> [TEXTAUSZUG]:
Die EU hat sogar Düngemittel aus Russland und Weißrussland – den beiden größten Düngemittelproduzenten der Welt – unter Sanktionen gestellt. Nicht Russland ist schuld daran, dass Düngemittel weltweit knapp sind, sondern die Sanktionen der EU. Importeure aus anderen Staaten haben nun Angst, Düngemittel aus Russland und Weißrussland zu importieren, weil die EU sie für ein Unterlaufen der EU-Sanktionen bestrafen könnte.

Die befürchtete Hungersnot

Der Westen beschuldigt Russland trotzdem, vor allem in den ärmsten Ländern der Welt ein Hungersnot zu verursachen. Diese Sorge kann man dem Westen nun nehmen, denn der russische Präsident Putin hat bei einem Treffen mit Dmitri Sergejew, dem Chef der russischen der Vereinigten Getreidegesellschaft, einen Beschluss von Sergejew unterstützt. Sergejew sagte bei dem Treffen mit Präsident Putin unter anderem:

„Unser Hauptziel ist es, die Vermittlung durch internationale Händler loszuwerden und direkt mit den Einfuhrländern zusammenzuarbeiten. Ägypten ist wahrscheinlich unser wichtigster, nennen wir es mal so, Kunde. In zwei Agrarsaisons nahmen wir mit 1,5 Millionen Tonnen Weizen den ersten Platz unter den russischen Exporteuren ein.
Wir gehen auch aktiv dazu über, mit unseren Partnern aus befreundeten Ländern in den Landeswährungen abzurechnen. So haben wir bereits mehrere Verträge mit türkischen Partnern unterzeichnet, den letzten im März dieses Jahres, die Bezahlung erfolgt in Rubel und der Gesamtbetrag beläuft sich auf drei Milliarden Rubel.“

Was bedeutet das?

Es bedeutet erstens, dass Russland nun sein Getreide (und wahrscheinlich auch andere Lebensmittel) nicht mehr gegen Dollar und Euro verkauft, sondern gegen Rubel oder die Währung des Partnerlandes. Das bedeutet eine weitere Schwächung des Dollar als Weltwährung, denn bisher wird Getreide international in Dollar gehandelt.

Zweitens ist der Hinweis auf die „befreundeten“ Länder wichtig, denn in Russland gibt es eine Liste der „unfreundlichen“ Länder. Das sind die Länder, die Sanktionen gegen Russland verhängt haben. Im Gegensatz zu dem Eindruck, den die westlichen Medien erwecken, ist das eine Minderheit von etwa 50 bis 60 Staaten, die alle Teil der Einflusssphäre der USA sind. Der Rest der über 190 Staaten der Welt hat keine Sanktionen gegen Russland verhängt und sich der anti-russischen Politik des US-geführten Westens nicht angeschlossen.

> [BEREITGESTELLTES MATERIAL]:

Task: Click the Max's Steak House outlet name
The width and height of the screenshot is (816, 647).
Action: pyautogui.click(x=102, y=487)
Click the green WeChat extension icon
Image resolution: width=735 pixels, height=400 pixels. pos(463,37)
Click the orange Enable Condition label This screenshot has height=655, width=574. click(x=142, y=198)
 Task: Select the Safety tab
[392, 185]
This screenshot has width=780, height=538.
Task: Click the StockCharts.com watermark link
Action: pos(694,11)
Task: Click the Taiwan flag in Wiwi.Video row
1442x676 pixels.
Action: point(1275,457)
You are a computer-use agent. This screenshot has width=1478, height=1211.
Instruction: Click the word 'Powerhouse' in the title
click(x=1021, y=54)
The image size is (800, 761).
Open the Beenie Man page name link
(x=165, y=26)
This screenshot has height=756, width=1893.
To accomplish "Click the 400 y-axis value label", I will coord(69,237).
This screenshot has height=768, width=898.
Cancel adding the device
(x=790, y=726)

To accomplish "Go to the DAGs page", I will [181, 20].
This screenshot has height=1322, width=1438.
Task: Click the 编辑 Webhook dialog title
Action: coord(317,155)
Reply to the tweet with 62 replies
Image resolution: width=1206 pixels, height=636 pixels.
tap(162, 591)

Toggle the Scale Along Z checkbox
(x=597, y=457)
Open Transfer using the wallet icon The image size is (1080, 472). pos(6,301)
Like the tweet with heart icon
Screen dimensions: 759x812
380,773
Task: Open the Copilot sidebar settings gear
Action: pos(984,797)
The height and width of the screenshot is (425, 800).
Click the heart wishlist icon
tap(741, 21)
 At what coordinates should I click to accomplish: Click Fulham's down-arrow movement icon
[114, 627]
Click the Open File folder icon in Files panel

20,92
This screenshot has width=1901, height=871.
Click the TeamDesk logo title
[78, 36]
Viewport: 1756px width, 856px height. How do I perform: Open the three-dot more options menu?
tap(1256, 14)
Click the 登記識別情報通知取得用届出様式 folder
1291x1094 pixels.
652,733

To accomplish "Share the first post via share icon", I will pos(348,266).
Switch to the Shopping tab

> [AUFGABE 1]:
Beantworten Sie die folgenden Fragen zum Textauszug.
(a) Welches Land bezeichnet Sergejew als den wahrscheinlich wichtigsten Kunden?
(b) In welcher Währung werden die Verträge mit türkischen Partnern bezahlt, und wie hoch ist ihr Gesamtbetrag?
(c) Wie viele Staaten haben nach dem Textauszug Sanktionen gegen Russland verhängt?
> [AUFGABE 2]: Schreiben Sie aus dem Textauszug alles von „Zweitens ist der“ bis einschließlich „Westens nicht angeschlossen.“ wortgetreu ab.

> [ANTWORTFELD 1]:
(a) Ägypten
(b) In Rubel, der Gesamtbetrag beläuft sich auf drei Milliarden Rubel.
(c) Etwa 50 bis 60 Staaten

> [ANTWORTFELD 2]:
Zweitens ist der Hinweis auf die „befreundeten“ Länder wichtig, denn in Russland gibt es eine Liste der „unfreundlichen“ Länder. Das sind die Länder, die Sanktionen gegen Russland verhängt haben. Im Gegensatz zu dem Eindruck, den die westlichen Medien erwecken, ist das eine Minderheit von etwa 50 bis 60 Staaten, die alle Teil der Einflusssphäre der USA sind. Der Rest der über 190 Staaten der Welt hat keine Sanktionen gegen Russland verhängt und sich der anti-russischen Politik des US-geführten Westens nicht angeschlossen.